Page MenuHomePhabricator

Add ability to generate a list of pages based on prefix to Scribunto/Lua
Open, HighPublicFeature

Assigned To
None
Authored By
MZMcBride
Apr 11 2013, 8:41 PM
Tokens
"Love" token, awarded by lucamauri."Love" token, awarded by Lepticed7."Love" token, awarded by MarioGom."Meh!" token, awarded by Dvorapa."Love" token, awarded by Sebastian_Berlin-WMSE.

Description

Looking at https://www.mediawiki.org/wiki/Extension:Scribunto/Lua_reference_manual, I don't see a way currently to generate a list of pages based on prefix. For example, I wanted to write a module that would take each page listed at https://meta.wikimedia.org/wiki/Special:PrefixIndex/Global_message_delivery/Targets/ and generate output based on iterating over this generated list.

Rather than using a generated list, I was forced to specify each page title. This isn't great, as pages may be added or deleted and I don't want to update such a list by hand.

An equivalent to [[Special:PrefixIndex]] (or the MediaWiki API's list=allpages&apprefix=) inside Scribunto/Lua would be wonderful.


Version: unspecified
Severity: enhancement

Details

Reference
bz47137

Event Timeline

bzimport raised the priority of this task from to Low.Nov 22 2014, 1:30 AM
bzimport set Reference to bz47137.
bzimport added a subscriber: Unknown Object (MLST).

darklama wrote:

I've provided an iterator solution, but it has the same limitations as
the prefixindex special page:

https//meta.wikimedia.org/wiki/Module:Subpages

I think an equivalent to the MediaWiki API's list=allpages&apprefix=
in iterator form inside Scribunto/Lua would be better though.

Jackmcbarn raised the priority of this task from Low to High.Dec 2 2014, 4:26 AM
Jackmcbarn set Security to None.
Jackmcbarn added a subscriber: Jackmcbarn.

Bumped priority up now that the way users did this before (unstrip) doesn't work anymore.

Bumped priority up now that the way users did this before (unstrip) doesn't work anymore.

I really don't care at all what the priority of this (or any) task is.

That said, it feels a bit strange for the sudden absence of this functionality to be considered high priority. The previous implementation (using transclusion) was pretty clearly a giant fragile hack. I think everyone involved knew that this hack was almost certainly going to break at some point as Special page transclusion was never considered a stable programmatic interface.

Special page transclusion was never considered a stable programmatic interface.

It was the only viable for achieving a goal in regard to maintenance work, performance and functionality. At Commons, we used it for listing language subpages (/af, /de, /nl, ...), so if is easier to implement this specific functionality, I'd be happy with that. Perhaps I should open a ticket for this specific request?

And talking about stable interfaces, I don't know how often I had to change my scripts making use of API queries because something changed in incompatible ways. Sometimes I was under the impression that gadgets doing screen scraping had less frequently to be updated.

In a multilingual module, I put translations of arguments names, categories and error messages in the submodule "module_name/I18N". Then the main_module can change without change translations in any language in any wiki.
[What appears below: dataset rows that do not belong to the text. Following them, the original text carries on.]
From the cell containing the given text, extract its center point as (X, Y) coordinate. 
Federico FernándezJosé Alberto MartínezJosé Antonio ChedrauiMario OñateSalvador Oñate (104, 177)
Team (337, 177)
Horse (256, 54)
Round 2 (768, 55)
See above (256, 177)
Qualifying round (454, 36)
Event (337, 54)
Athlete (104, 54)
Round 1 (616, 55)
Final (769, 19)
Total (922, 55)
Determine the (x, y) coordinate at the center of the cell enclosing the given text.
But without the module_name itself I cannot automatize that for any modules.

The present change could resolve that, giving at the same time "module_name/I18N" and "module_name". The change could be helped with a parameter to select a part of sub titles, which contain "I18N" in my case.

I could also ask a change "Get the module_name itself". But the present change is more general and can be used for a group of sub modules and their datas.
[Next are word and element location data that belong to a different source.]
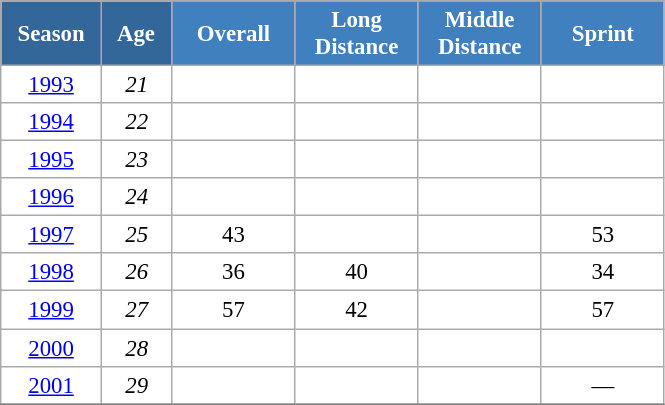
40 (356, 273)
Age (136, 34)
Overall (234, 34)
— (602, 385)
34 (602, 273)
1993 (52, 85)
29 (136, 385)
21 (136, 85)
1999 (52, 310)
24 (136, 197)
36 (234, 273)
25 (136, 235)
1995 (52, 160)
Long Distance (356, 34)
23 (136, 160)
Middle Distance (480, 34)
1994 (52, 122)
28 (136, 348)
1996 (52, 197)
Season (52, 34)
Sprint (602, 34)
2001 (52, 385)
27 (136, 310)
42 (356, 310)
22 (136, 122)
43 (234, 235)
2000 (52, 348)
1998 (52, 273)
53 (602, 235)
1997 (52, 235)
26 (136, 273)
Capture the cell that displays the provided text and extract its [X, Y] central coordinate. 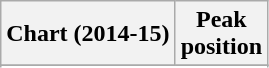
Chart (2014-15) [88, 34]
Peakposition [221, 34]
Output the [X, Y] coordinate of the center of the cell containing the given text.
Perhaps, each new sub-titled page could record itself in a dedicated table in the "mother page". That could easy help to solve any tree of pages questions. For existing pages a bot could once build these tables.

Perhaps, each new sub-titled page could record itself in a dedicated table in the "mother page".

That sounds like the old problem from T17071: Wikibooks/Wikisource needs means to associate separate pages with books.

Sorry, I was not enough explicit. My proposition was only about sub pages like from Module:pages or from User:pages. About pages of books in wikisource, in Page: space, I don't know if the users of wikisource are interested. These pages are managed by the special Extension:Proofread_Page https://www.mediawiki.org/wiki/Extension:Proofread_Page which compares the text of one page of book in front of an image.

I'm wondering about how this feature would work with the current system of page protection, link tables and the expensive function count.

Every time this new prefixIndex function was used, we would have to have some way of tracking when a page with the prefix was created or deleted. When such a creation or deletion occurred, we would have to update all the transclusions of the page (probably a template) that used it, so presumably every page with the given prefix would have to count the template as a transclusion in the link table.

Now let's say this is a template with millions of transclusions. In this case, anyone creating or deleting a page that has the right prefix would trigger a re-rendering of all of these millions of pages. As things stand, there would be no kind of page protection preventing this, so the person doing the creating or deleting might not have any idea that their action was so expensive. It could also be used maliciously to put unnecessary strain on a site's servers. And while deletion is limited to admins, creation could potentially be done by anonymous users.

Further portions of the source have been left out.